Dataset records
Segment Open

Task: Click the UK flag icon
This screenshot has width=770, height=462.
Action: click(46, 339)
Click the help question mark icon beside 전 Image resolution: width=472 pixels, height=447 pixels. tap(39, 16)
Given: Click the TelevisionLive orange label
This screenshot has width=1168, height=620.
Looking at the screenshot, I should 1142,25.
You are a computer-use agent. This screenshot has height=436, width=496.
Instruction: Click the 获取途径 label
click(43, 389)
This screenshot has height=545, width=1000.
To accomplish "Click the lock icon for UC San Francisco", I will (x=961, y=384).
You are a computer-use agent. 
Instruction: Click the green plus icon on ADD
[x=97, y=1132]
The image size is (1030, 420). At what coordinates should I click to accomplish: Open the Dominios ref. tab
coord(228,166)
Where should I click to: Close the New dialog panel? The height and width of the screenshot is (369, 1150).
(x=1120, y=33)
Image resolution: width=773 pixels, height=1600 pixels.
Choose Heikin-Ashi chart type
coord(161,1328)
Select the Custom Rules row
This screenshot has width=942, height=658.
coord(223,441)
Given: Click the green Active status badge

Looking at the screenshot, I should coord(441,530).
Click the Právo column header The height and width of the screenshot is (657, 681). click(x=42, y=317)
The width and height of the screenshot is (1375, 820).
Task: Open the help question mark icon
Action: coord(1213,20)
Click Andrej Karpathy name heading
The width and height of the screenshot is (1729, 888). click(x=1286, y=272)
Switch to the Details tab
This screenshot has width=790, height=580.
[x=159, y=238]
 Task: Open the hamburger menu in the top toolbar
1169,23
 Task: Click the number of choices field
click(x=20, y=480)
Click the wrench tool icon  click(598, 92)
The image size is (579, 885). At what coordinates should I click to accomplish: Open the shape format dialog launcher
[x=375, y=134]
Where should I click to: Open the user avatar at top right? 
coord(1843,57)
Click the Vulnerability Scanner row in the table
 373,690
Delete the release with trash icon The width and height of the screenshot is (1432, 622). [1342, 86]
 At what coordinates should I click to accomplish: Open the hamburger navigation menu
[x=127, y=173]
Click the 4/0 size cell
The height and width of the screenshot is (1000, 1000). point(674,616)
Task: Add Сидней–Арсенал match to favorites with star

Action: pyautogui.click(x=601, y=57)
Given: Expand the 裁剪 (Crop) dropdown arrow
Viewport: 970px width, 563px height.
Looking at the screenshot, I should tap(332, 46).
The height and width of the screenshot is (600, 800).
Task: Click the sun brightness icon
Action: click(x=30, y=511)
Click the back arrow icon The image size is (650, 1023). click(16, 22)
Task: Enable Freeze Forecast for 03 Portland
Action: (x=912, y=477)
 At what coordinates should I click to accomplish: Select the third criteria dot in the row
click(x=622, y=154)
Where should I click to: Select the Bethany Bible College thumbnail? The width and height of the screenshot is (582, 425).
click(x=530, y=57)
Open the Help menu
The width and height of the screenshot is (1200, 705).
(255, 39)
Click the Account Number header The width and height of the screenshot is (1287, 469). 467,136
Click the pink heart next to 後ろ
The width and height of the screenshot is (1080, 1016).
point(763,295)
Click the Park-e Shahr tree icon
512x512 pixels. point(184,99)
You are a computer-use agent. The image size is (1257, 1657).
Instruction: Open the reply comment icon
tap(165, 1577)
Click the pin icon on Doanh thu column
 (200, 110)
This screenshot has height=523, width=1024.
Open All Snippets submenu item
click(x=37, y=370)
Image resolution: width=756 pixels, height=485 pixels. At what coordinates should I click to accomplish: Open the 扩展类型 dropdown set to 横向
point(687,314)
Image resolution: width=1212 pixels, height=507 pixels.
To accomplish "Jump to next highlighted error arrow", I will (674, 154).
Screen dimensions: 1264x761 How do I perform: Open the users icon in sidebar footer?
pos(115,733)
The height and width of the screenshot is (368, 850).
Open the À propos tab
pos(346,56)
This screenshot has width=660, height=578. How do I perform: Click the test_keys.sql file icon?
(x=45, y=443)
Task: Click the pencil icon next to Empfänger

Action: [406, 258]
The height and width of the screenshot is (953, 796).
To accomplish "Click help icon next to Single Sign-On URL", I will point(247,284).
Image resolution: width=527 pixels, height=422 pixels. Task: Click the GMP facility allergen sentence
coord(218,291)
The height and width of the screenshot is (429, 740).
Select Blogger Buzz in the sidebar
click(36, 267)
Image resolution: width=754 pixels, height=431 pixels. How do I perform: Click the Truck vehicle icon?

Segment Closed

- **Your assignment**
What lines of the preceding data include the string "will"? Pull them out.

- **The completed task**
To accomplish "Click the lock icon for UC San Francisco", I will (x=961, y=384).
To accomplish "Jump to next highlighted error arrow", I will (674, 154).
To accomplish "Click help icon next to Single Sign-On URL", I will point(247,284).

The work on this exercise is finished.